▶ What you should do
Transcribe all the lines below exactly. Omit the pictures.

↓

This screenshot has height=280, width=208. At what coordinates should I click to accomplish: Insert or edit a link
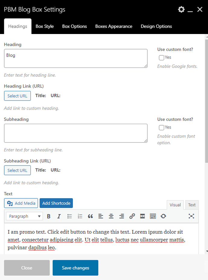pos(132,216)
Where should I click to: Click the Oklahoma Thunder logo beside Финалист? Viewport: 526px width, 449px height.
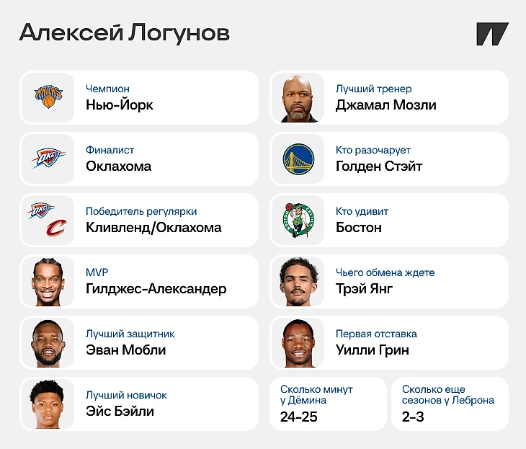[x=48, y=159]
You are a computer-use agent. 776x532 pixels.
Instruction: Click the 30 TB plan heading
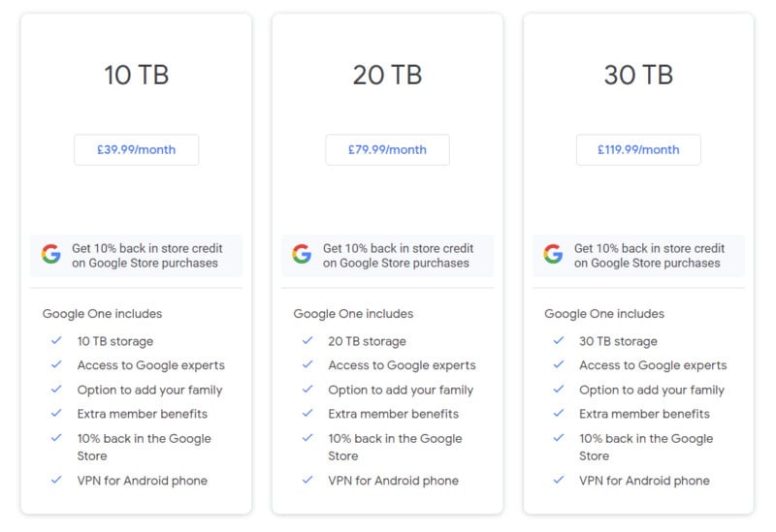(x=638, y=76)
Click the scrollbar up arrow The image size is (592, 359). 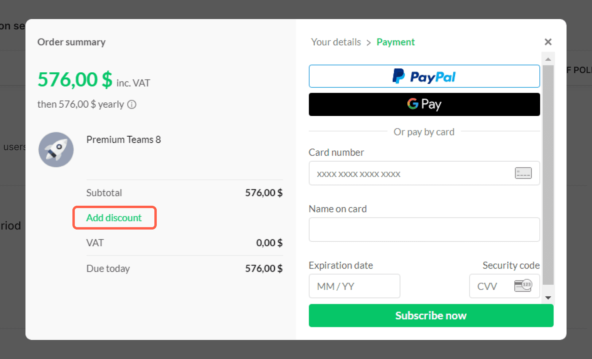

↑

▶ Answer below
This screenshot has height=280, width=208. At what coordinates should I click to accomplish: Insert or edit a link
pos(132,216)
Where should I click to: Click the Oklahoma Thunder logo beside Финалист? Viewport: 526px width, 449px height.
[x=48, y=159]
You are a computer-use agent. 776x532 pixels.
Instruction: Click the 30 TB plan heading
(x=638, y=76)
Click the scrollbar up arrow The image size is (592, 359). 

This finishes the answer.